[EXERCISE MATERIAL]
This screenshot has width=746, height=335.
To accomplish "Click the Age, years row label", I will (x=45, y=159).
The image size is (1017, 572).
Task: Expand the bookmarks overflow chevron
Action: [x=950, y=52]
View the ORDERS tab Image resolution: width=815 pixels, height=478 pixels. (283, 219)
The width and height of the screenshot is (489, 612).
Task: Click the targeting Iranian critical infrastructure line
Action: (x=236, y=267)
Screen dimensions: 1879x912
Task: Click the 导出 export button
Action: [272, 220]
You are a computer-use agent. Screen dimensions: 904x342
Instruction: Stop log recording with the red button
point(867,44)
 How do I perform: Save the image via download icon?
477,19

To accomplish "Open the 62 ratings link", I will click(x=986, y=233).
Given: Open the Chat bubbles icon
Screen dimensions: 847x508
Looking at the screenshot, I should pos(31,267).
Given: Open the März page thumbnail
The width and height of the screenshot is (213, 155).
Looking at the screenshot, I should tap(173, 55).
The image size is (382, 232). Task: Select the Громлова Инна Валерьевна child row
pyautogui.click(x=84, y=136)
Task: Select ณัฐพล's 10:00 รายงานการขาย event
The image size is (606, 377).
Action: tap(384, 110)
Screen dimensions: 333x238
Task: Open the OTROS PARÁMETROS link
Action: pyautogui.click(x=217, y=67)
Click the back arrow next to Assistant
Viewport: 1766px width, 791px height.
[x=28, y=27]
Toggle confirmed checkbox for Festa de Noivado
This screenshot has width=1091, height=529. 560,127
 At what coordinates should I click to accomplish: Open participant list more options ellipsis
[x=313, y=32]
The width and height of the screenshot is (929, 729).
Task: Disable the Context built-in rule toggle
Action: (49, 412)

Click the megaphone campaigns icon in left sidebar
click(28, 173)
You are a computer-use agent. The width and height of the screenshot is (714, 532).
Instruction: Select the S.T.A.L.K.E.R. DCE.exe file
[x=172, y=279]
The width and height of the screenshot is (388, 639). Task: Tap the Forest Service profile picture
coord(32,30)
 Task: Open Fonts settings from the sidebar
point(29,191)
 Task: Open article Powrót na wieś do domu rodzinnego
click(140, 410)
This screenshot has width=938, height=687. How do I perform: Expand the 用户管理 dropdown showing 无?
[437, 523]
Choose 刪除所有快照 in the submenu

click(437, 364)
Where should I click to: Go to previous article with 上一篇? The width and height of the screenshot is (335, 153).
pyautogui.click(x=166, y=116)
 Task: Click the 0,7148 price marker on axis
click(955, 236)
[/EXERCISE MATERIAL]
*WORK INSTRUCTIONS*:
Would you output the lines from the one that contains "This screenshot has width=938, height=687." to the end of the data, both ends included, exactly as they appear?

*SOLVED EXERCISE*:
This screenshot has width=938, height=687. How do I perform: Expand the 用户管理 dropdown showing 无?
[437, 523]
Choose 刪除所有快照 in the submenu

click(437, 364)
Where should I click to: Go to previous article with 上一篇? The width and height of the screenshot is (335, 153).
pyautogui.click(x=166, y=116)
 Task: Click the 0,7148 price marker on axis
click(955, 236)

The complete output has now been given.